Are these names arbitrarilly applied to any of these fish, or are there strict characteristics for each name. Does anyone know how these varieties were developed?


----------



## Joea (May 25, 2004)

mbargas said:


> Are these names arbitrarilly applied to any of these fish, or are there strict characteristics for each name. Does anyone know how these varieties were developed?


They are simple trade names and don't apply to any single characteristic. The fish are hybrids of unknown lineage. Some people insist that there is a difference between a Strawberry Peacock and a Dragon's Blood Peacock. This would be as logical an argument as claiming a difference between men named Joe and men named Steve. Since these fish are unclassifiable hybrids and the names are not part of scientific nomenclature, you can pretty much call them whatever you'd like.


----------



## gmaschke (Aug 23, 2008)

Some say the dragon blood and firefish are the same as well and most say not. They are examples of a few hybreds that have been accepted in the hobby.

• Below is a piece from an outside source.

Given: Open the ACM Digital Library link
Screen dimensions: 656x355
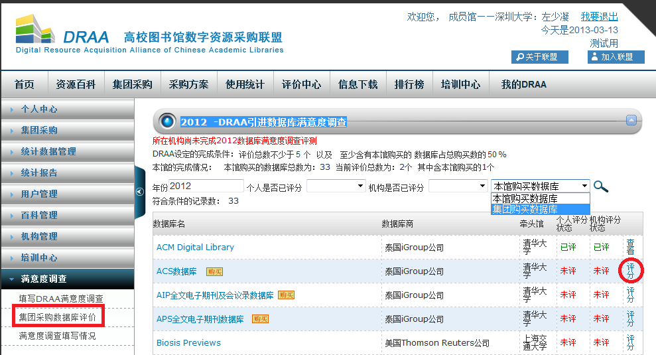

From what I've recently learned and or observed firefish are more orange and dragons blood more red and pink and crystal/ruby crystal more red. This is just my observations and may not be the definative answer you were looking for.


----------



## DJRansome (Oct 29, 2005)

I don't know if I would say accepted, rather than common. Or maybe the right phrase is that the trade name is recognized in the hobby.


----------



## Number6 (Mar 13, 2003)

gmaschke said:


> Some say the dragon blood and firefish are the same as well and most say not.


 In my experience, most folks say that they are the same fish. It is the lesser number of folks I've read or spoken to who've tried to claim that they are distinct bloodlines.

Goes to show how "sample size" can affect perceptions.


----------



## gmaschke (Aug 23, 2008)

I mean accept by the fact that people actually seek them out and are willing to pay high prices in some cases where as most hybreds are rarely sought after and almost always frowned upon. Not accepted as a species of their own. I know I like them but we must be careful as this encourages people to hybredize fish and although I like them I'd be ok if we never seen another one pop up and be "acceptable" :fish:


----------



## DJRansome (Oct 29, 2005)

I think they are still frowned upon, even by the purchasers sometimes, LOL. But the color lures them to the dark side. :lol:


----------



## gmaschke (Aug 23, 2008)

Yes some of them are quite gorgous. Some one is selling some ruby crytals on an auction site and if I had room I would seriously consider it they are some of the most bueatiful fish I have seen. But once I think about it they are kinda un-natural and fake but...... anyway the hybred discussion is one that will be around for many threads to come opcorn:


----------



## lotsofish (Feb 28, 2008)

My tank is all-male so the addition of these hybrids aren't an issue for me. I'm not trying for a bio-type tank and have no intention of breeding. I bought one as a firefish and the other as a dragonblood. The dragonblood is redder than the firefish but there is a lot of similarity. Fortunately they get along pretty well although sometimes the larger firefish chase the smaller dragonblood.

I don't have a picture that shows them both clearly but you can get the idea from this one:


----------



## gmaschke (Aug 23, 2008)

one thing's for sure you cant argue their bueaty!


----------



## Dewdrop (Nov 20, 2007)

Gorgeous fish Lotsofish :drooling: ! I have to admit, if I ever do a tank of peacocks and haps I'd have to add those hybrids to my tank  .


----------



## mreiserle (12 mo ago)

mbargas said:


> There appear to be several varieties of perhaps semi-albino peacocks under different names:
> dragonblood, firefish, strawberry, crystal ruby, etc. They all appear to have some combination of pink and bright red or orange.
> 
> Are these names arbitrarilly applied to any of these fish, or are there strict characteristics for each name. Does anyone know how these varieties were developed?


PetSmart


----------



## Deeda (Oct 12, 2012)

No they weren't developed by petsmart, more than likely breeders overseas originally though they are pretty much sold by most fish stores nowadays.


----------